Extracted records
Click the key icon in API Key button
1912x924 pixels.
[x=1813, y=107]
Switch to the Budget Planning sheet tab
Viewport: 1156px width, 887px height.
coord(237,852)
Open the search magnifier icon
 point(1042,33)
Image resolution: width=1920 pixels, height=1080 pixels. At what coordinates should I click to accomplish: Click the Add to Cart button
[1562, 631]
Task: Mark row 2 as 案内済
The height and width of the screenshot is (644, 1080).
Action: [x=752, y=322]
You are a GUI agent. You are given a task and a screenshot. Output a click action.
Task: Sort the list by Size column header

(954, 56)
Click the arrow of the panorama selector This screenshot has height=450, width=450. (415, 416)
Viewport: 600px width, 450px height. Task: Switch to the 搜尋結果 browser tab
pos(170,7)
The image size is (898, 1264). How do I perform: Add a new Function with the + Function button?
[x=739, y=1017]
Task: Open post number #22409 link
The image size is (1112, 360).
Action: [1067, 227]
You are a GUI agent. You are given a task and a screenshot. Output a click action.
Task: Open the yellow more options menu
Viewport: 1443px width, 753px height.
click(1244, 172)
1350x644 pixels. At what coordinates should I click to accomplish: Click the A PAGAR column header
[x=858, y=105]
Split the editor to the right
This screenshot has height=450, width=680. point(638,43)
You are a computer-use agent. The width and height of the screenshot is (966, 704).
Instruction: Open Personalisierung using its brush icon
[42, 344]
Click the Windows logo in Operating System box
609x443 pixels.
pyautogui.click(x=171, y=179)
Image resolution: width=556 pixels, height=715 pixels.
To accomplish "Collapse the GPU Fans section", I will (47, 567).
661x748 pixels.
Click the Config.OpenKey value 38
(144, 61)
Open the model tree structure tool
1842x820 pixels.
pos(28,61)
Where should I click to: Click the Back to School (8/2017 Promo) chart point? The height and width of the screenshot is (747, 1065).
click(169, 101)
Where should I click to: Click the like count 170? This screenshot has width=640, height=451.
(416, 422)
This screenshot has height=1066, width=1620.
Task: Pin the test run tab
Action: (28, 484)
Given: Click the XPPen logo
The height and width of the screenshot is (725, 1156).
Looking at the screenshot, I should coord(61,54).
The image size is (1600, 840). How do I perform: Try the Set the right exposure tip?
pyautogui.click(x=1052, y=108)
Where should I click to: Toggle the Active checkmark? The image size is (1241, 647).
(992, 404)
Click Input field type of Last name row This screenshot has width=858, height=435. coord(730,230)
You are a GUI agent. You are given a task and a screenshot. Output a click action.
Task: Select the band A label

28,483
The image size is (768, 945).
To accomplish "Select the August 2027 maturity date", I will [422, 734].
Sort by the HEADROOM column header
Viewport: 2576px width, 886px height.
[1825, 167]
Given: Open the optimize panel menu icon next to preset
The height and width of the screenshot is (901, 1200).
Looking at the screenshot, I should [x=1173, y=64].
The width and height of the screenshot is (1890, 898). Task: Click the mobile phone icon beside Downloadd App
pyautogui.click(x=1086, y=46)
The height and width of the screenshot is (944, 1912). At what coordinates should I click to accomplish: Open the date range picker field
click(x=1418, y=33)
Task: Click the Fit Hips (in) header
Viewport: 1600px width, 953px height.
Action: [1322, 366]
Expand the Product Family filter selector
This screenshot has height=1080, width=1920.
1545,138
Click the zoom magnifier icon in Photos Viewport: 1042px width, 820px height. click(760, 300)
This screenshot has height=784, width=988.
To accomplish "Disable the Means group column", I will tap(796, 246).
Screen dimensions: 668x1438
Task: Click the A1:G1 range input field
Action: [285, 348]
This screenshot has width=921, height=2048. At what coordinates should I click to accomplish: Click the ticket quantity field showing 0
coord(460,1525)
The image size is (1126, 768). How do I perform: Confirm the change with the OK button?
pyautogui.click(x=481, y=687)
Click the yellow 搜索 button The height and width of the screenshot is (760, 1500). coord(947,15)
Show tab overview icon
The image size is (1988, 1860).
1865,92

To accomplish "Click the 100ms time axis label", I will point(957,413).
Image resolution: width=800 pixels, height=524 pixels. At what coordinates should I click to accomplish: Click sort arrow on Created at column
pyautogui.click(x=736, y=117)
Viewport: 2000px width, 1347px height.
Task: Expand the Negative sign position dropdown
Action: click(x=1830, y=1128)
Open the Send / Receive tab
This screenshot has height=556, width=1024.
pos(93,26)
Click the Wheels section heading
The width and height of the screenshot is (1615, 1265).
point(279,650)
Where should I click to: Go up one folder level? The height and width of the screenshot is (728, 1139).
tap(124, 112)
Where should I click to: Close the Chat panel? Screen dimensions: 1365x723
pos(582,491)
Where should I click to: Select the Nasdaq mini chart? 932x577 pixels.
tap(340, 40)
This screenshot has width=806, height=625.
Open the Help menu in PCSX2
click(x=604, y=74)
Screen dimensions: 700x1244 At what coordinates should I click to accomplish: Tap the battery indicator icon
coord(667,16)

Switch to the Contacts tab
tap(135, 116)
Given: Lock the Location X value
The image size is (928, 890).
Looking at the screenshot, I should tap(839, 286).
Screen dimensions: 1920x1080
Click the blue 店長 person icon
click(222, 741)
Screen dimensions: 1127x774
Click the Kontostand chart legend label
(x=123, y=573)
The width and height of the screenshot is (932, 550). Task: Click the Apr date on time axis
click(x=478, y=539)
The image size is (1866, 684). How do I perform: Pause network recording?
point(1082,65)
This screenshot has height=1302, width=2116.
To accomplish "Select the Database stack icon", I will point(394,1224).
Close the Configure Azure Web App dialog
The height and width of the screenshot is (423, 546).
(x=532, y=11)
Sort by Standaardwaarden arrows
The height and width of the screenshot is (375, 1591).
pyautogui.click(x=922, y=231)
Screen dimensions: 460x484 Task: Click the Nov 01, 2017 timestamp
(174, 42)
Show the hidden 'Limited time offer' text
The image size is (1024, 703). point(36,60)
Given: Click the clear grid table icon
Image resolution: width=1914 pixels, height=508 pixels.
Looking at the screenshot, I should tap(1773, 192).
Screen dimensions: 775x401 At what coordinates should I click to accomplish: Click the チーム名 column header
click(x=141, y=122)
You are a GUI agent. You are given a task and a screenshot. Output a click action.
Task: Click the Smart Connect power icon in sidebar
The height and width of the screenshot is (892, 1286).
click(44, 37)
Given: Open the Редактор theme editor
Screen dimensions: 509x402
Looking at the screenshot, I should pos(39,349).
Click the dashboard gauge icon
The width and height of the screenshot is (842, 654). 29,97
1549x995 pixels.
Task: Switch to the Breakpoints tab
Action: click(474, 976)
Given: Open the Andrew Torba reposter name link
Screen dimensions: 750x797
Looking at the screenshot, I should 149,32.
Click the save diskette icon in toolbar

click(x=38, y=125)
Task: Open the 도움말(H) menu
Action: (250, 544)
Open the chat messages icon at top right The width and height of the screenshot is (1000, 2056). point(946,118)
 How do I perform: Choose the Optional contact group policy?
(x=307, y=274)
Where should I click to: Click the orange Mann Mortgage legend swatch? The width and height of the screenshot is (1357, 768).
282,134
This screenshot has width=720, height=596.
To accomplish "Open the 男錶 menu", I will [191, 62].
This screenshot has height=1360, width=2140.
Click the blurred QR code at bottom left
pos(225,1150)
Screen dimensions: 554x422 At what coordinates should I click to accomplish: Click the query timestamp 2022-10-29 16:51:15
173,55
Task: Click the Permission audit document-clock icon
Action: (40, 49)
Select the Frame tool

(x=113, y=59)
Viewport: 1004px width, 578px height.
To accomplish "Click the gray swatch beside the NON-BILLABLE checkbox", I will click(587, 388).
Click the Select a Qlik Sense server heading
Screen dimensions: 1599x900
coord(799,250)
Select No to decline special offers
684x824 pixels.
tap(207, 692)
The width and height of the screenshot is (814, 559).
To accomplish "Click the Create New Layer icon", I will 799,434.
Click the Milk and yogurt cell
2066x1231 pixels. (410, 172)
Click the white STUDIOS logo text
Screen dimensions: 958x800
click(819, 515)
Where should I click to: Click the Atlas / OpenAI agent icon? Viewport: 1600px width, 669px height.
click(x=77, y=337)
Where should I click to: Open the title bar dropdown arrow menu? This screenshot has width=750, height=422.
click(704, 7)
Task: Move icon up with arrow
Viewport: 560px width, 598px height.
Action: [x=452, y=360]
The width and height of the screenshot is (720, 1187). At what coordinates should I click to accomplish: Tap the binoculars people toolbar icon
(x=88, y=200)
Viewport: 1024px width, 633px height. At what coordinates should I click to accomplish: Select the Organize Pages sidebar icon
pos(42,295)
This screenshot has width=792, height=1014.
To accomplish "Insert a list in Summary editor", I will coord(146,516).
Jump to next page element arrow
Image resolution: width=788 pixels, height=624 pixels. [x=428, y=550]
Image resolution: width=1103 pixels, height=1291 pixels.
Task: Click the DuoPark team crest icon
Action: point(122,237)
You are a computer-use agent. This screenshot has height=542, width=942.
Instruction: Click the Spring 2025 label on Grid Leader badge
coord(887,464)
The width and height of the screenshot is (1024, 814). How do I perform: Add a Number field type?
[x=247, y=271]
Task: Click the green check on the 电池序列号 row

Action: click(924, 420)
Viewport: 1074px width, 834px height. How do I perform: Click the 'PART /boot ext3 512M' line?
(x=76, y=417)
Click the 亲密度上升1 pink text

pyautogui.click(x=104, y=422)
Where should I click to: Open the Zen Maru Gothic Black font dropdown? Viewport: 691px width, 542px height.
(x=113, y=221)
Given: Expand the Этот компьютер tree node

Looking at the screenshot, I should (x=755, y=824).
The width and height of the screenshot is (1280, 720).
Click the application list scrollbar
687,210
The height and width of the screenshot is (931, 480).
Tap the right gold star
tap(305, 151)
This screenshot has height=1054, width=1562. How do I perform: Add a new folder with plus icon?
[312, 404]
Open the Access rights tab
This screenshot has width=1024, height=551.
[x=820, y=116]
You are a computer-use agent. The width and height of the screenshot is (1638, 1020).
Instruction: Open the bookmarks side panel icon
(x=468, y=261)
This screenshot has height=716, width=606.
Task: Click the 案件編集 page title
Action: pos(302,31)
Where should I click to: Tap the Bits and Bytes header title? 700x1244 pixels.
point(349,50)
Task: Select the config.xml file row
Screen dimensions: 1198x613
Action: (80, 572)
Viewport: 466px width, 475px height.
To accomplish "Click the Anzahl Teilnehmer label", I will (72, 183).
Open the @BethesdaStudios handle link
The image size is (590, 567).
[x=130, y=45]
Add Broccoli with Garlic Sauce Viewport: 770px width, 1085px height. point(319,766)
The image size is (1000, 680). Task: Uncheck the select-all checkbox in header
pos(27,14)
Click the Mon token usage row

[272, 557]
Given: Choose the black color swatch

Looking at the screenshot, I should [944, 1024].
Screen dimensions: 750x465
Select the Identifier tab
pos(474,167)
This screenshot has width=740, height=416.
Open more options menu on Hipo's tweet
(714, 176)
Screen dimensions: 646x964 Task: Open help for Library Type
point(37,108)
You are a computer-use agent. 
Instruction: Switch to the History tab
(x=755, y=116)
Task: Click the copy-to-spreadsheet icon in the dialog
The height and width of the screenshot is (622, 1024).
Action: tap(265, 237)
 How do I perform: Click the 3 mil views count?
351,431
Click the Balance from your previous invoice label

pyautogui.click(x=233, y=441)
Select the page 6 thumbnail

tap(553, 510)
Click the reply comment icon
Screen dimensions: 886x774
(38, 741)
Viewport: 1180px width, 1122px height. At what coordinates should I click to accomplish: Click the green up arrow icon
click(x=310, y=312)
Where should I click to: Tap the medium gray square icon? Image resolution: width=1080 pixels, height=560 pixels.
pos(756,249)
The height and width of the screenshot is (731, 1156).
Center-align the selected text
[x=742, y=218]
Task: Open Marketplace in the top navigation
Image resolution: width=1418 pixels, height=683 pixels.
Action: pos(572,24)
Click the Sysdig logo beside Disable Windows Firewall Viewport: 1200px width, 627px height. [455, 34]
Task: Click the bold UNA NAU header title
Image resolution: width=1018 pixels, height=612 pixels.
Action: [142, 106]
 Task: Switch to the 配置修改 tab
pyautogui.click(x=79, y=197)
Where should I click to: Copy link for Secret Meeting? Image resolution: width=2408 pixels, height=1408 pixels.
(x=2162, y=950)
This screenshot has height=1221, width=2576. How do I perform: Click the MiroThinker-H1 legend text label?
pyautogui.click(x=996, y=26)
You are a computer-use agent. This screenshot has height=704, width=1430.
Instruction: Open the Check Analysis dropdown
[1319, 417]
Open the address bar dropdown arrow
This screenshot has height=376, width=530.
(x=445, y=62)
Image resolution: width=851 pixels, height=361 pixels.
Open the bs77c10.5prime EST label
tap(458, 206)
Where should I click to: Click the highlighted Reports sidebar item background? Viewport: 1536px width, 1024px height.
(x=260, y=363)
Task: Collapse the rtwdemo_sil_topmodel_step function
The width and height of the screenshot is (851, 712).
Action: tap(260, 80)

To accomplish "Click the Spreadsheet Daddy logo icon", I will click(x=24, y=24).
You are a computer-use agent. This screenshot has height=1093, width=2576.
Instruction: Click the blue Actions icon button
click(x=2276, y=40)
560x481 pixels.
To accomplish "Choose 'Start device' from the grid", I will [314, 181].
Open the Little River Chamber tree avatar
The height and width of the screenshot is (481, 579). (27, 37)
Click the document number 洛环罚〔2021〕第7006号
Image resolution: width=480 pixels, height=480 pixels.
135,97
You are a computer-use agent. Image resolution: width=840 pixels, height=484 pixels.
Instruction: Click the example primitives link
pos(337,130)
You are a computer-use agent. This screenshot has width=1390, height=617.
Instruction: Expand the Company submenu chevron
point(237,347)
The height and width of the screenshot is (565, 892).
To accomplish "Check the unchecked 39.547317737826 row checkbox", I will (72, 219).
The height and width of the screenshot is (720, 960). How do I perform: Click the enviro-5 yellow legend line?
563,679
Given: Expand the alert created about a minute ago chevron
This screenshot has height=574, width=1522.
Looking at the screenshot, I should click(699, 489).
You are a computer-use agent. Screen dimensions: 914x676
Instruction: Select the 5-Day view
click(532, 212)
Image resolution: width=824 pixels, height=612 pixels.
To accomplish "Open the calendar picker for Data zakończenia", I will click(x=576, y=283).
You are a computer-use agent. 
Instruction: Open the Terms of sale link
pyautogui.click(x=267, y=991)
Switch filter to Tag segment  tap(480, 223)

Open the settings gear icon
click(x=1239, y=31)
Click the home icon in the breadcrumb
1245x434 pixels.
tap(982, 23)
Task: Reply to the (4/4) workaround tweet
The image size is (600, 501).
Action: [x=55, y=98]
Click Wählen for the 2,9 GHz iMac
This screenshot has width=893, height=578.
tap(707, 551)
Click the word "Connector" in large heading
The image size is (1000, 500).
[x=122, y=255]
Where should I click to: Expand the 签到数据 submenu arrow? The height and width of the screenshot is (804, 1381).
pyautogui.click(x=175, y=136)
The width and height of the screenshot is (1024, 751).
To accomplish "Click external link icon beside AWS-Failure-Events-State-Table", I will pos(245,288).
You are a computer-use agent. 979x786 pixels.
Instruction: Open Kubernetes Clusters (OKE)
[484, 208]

*Exercise aim*.
Check each line of the entries above for the word "computer". List the ones that have it.

*Result of this task*.
You are a computer-use agent. The width and height of the screenshot is (966, 704).
You are a computer-use agent. This screenshot has height=542, width=942.
You are a computer-use agent. The width and height of the screenshot is (1638, 1020).
You are a computer-use agent. 
You are a computer-use agent. This screenshot has height=704, width=1430.
You are a computer-use agent. This screenshot has height=1093, width=2576.
You are a computer-use agent. Image resolution: width=840 pixels, height=484 pixels.
You are a computer-use agent. This screenshot has width=1390, height=617.
You are a computer-use agent. Screen dimensions: 914x676
You are a computer-use agent. 
You are a computer-use agent. 979x786 pixels.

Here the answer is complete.